5 Replies - 4985 Views - Last Post: 27 December 2010 - 09:08 PM Rate Topic: -----

#1 d_rop4nme   User is offline

  • D.I.C Head
  • member icon

Reputation: 17
  • View blog
  • Posts: 149
  • Joined: 18-April 10

Multithreading for loop maintain order

Posted 27 December 2010 - 03:48 PM

I started messing around with multithreading for a CPU intensive batch process I'm running, essentially I'm trying to condense multiple single page tiffs into single PDF documents. This works fine with a foreach loop or standard iteration but can be very slow for several 100 page documents. I tried the following based on a some examples I found to use multithreading and it has significant performance improvements however it obliterates the page order instead of 1,2,3,4 it will be 1,3,4,2,6,5 on what thread completes first. My question is how would I utilize this technique while maintaining the page order and if I can will it negate the performance benifit of the multithreading. Thankyou in advance.

            PdfDocument doc = new PdfDocument();
            string mail = textBox1.Text;
            string[] split = mail.Split(new string[] { Environment.NewLine }, StringSplitOptions.None);

            int counter = split.Count();

            // Source must be array or IList.
            var source = Enumerable.Range(0, 100000).ToArray();
            // Partition the entire source array.
            var rangePartitioner = Partitioner.Create(0, counter);
            double[] results = new double[counter];
            // Loop over the partitions in parallel.
            Parallel.ForEach(rangePartitioner, (range, loopState) =>
            {
                // Loop over each range element without a delegate invocation.
                for (int i = range.Item1; i < range.Item2; i++)
                {
                    f_prime = split[i].Replace(" " , "");
                    PdfPage page = doc.AddPage();
                    XGraphics gfx = XGraphics.FromPdfPage(page);
                    XImage image = XImage.FromFile(f_prime);
                    double x = 0;
                    gfx.DrawImage(image, x, 0);
                    
                }
            });


This post has been edited by d_rop4nme: 27 December 2010 - 03:48 PM


Is This A Good Question/Topic? 2
  • +

Replies To: Multithreading for loop maintain order

#2 Curtis Rutland   User is offline

  • (╯□)╯︵ (~ .o.)~
  • member icon


Reputation: 5106
  • View blog
  • Posts: 9,283
  • Joined: 08-June 10

Re: Multithreading for loop maintain order

Posted 27 December 2010 - 04:22 PM

I don't know exactly how I would do this, but I would probably add each result to a dictionary or a list indexed by its page number.
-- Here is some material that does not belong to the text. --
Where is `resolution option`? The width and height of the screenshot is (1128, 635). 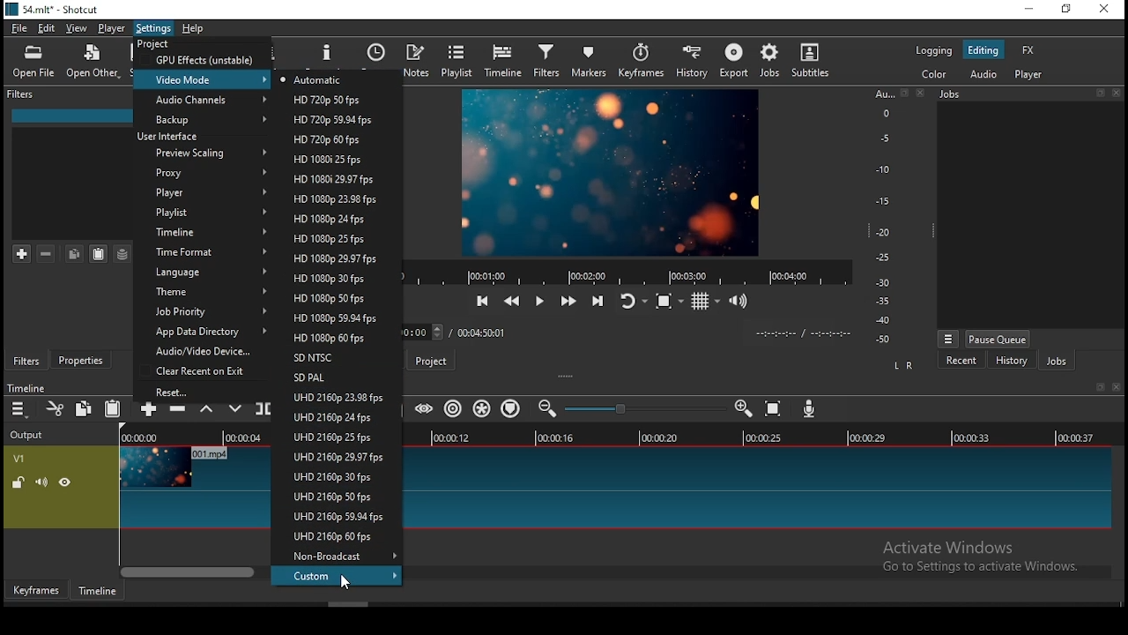 resolution option is located at coordinates (338, 399).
Then, once all tasks are done, compose them together in order.
Was This Post Helpful? 0
  • +
  • -

#3 d_rop4nme   User is offline

  • D.I.C Head
  • member icon

Reputation: 17
  • View blog
  • Posts: 149
  • Joined: 18-April 10

Re: Multithreading for loop maintain order

Posted 27 December 2010 - 06:49 PM

I was thinking something like that, or to put all the images into a byte array and then assemble them at the end. I haven't been able to really conceptualize it yet, again I'm worried that if I do that and then put 1200 70kb+ tiffs into each array its gonna zap the performance so bad that it will negate the gains from the multi-threading.
Was This Post Helpful? 0
  • +
  • -

#4 Curtis Rutland   User is offline

  • (╯□)╯︵ (~ .o.)~
  • member icon


Reputation: 5106
  • View blog
  • Posts: 9,283
  • Joined: 08-June 10

Re: Multithreading for loop maintain order

Posted 27 December 2010 - 07:25 PM

I agree, but I'm not sure I see any other way around it. Perhaps you can put each in a List as they finish, and trigger another method on a different thread. This method can gain a lock on the list so it can't be modified, then process the list. Keep an int with the current page number, and if any in the list match, add it to the pdf, iterate the index, and release the lock. You might have some left over in the list at the end, and you can process the rest in order.

Maybe what would work better is an infinite loop on another thread (with a thread.sleep to avoid a busy loop) that continuously checks the dictionary for the page that matches the current index. If it's found, write it and iterate the index. Keep this thread running until the entire set is processed.

Or perhaps you can create one large image filled with dummy data, then overwrite just the portion each image belongs to after each is converted. Again, you'll have to lock the image or a locker object each time you do it, since it's a critical section, but perhaps that will work. Edit: I guess this won't work with the way you are creating the PDF.

Part of the problem is that multithreaded processing is designed for things that don't have to happen in any particular order. If you need order, then you may not be able to do this with multiple threads.

This post has been edited by insertAlias: 27 December 2010 - 07:28 PM

Was This Post Helpful? 1
  • +
  • -

#5 d_rop4nme   User is offline

  • D.I.C Head
  • member icon

Reputation: 17
  • View blog
  • Posts: 149
  • Joined: 18-April 10

Re: Multithreading for loop maintain order

Posted 27 December 2010 - 08:52 PM

Two nice solutions that have significantly increased speed of operation and maintained page order. Got some help one these but hopefully this will help someone. I ran through 1200 pages in a couple of seconds with this on a server with dual xeon hyper-threaded, spread it out nicely over all the schedulers.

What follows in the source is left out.